It's nearly three years since I had the unexpected and very rare honour of being able to photograph one of the most elusive, beautiful, and horologically significant timepieces of the century.
I refer, of course, to the somewhat pompously-titled Audemars Piguet Jules Audemars Watch With Audemars Piguet Escapement...
This absolutely gorgeous creature landed inside my light tent under very odd circumstances, recounted here. The watch you see above is a prototype that had been living on the wrist of its creator, Fabrice Deschanel (of Audemars Piguet Renaud & Papi) for some two years, although the watch had only been announced some two months prior to my encounter with it.
For the life of me I can't remember what case material was used for this prototype - possibly white gold. But the most significant thing about this watch is the fact that it was the very first to use AP's in-house modified Robin escapement at the extremely high beat rate of 43,200vph, with no lubrication.
Well, blow me down with a feather if a similar thing didn't happen last week. There I was at the AP booth in SIHH, photographing the new releases. I decided to ask my rep whether she had anything "really special" to show me. Possibly misinterpreting my request, she disappeared for a few minutes, and came back....with this....
Omigod omigod omigod.... it's the production version of the Audemars Piguet Audemars Jules Audemars Watch with Audemars Piguet Audemars Escapement...in rose gold.
And I thought the white metal version was beautiful. This thing is more than beautiful. It's heartbreaking.
You've already noticed by now that a gently spiralling brushed treatment has replaced the Clous de Paris finishing of the dial-side movement bridge, which if memory serves correctly, is now made from ruthenium.
Other substantive changes include register dials in black, and hands in gold instead of blued steel.
Holding the watch up to your ear, you can hear the thrillingly rapid little clacketty-clacketty-clack of the small escape wheel, beating its heart out twelve times per second -
The rose gold/brushed ruthenium treatment is repeated on the watch's obverse face -
...with a particularly unusual finishing effect on the twin barrel covers, which gives the impression that they are concave, or perhaps toroidally concave (is there such a term?) -
Here, for comparison, is the prototype from '09 which had quite a different treatment for its barrel covers -
I really loved the Clous de Paris finishings on the proto, but dammit, I really love the brushed ruthenium on this production version. AP had better not dare bring out a white-metal version with the previous finish reinstated - I will be utterly unable to decide which one I can't afford to buy!
I tend to state this a lot on blogs...but this really is one of the most beautiful watches I have ever seen.
And so, having completed my photos, I emulated Stanley in Pinter's The Birthday Party as he receives his birthday present of a toy drum and gingerly, tenderly asks: "Shall I hang it around my neck?"...
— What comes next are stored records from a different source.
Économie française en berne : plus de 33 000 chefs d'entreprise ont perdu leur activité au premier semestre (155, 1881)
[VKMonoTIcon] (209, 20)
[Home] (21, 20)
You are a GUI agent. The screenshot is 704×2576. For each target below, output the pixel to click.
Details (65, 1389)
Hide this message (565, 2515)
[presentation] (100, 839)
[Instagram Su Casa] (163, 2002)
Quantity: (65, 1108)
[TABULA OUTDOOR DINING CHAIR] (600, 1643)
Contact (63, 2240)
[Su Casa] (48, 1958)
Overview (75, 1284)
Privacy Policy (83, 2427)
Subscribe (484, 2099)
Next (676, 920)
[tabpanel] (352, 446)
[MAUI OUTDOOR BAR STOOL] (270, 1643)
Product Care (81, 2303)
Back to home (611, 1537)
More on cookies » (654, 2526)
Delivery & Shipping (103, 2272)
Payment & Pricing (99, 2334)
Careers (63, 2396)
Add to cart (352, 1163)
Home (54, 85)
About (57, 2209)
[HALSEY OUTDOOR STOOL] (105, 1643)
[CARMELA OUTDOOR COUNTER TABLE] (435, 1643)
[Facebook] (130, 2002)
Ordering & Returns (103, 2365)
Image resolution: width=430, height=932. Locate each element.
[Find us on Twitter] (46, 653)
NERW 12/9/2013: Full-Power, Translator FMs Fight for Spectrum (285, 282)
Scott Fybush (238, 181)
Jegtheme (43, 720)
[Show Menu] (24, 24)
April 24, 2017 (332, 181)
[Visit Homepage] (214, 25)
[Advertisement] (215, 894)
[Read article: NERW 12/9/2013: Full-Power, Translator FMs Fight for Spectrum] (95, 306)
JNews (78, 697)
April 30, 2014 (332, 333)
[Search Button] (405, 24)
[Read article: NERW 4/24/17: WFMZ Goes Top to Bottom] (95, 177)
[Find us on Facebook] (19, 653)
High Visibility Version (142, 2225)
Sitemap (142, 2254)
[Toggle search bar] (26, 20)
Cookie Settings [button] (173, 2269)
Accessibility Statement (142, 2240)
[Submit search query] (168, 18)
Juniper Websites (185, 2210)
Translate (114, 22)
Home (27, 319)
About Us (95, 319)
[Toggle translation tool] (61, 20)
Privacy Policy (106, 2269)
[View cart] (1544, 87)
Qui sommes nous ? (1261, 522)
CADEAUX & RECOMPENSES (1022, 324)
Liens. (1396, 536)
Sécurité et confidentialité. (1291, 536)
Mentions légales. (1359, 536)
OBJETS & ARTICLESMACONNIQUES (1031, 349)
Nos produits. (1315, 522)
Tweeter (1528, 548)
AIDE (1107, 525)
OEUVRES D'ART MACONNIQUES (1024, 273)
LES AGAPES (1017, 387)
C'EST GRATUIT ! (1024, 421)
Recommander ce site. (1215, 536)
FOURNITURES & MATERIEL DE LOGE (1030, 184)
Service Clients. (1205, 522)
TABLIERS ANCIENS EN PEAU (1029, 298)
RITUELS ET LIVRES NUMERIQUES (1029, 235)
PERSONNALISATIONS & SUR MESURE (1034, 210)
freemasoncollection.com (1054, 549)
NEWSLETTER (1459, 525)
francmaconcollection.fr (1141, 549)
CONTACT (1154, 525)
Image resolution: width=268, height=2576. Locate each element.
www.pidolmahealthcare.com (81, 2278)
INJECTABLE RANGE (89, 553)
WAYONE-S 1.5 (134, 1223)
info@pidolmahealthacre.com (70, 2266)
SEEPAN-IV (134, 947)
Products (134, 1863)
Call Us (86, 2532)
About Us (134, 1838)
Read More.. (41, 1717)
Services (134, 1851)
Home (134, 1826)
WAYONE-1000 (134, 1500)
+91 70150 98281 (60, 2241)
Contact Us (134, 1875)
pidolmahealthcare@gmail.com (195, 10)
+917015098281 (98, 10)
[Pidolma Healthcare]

...by turning to the charming Aphrodite (yes, that was her name) and asking: "Shall I strap it on my wrist?"
And then I handed it back, Aphrodite walked out of the room, and the watch was gone. The pain, the pain.
Yes, the Audemars Piguet Audemars Jules Audemars Watch Audemars With Audemars Piguet Audemars Escapement Audemars is truly a magnificent timepiece. What a shame about that unwieldy name though...why couldn't they have just called it something simple, like "Kevin"?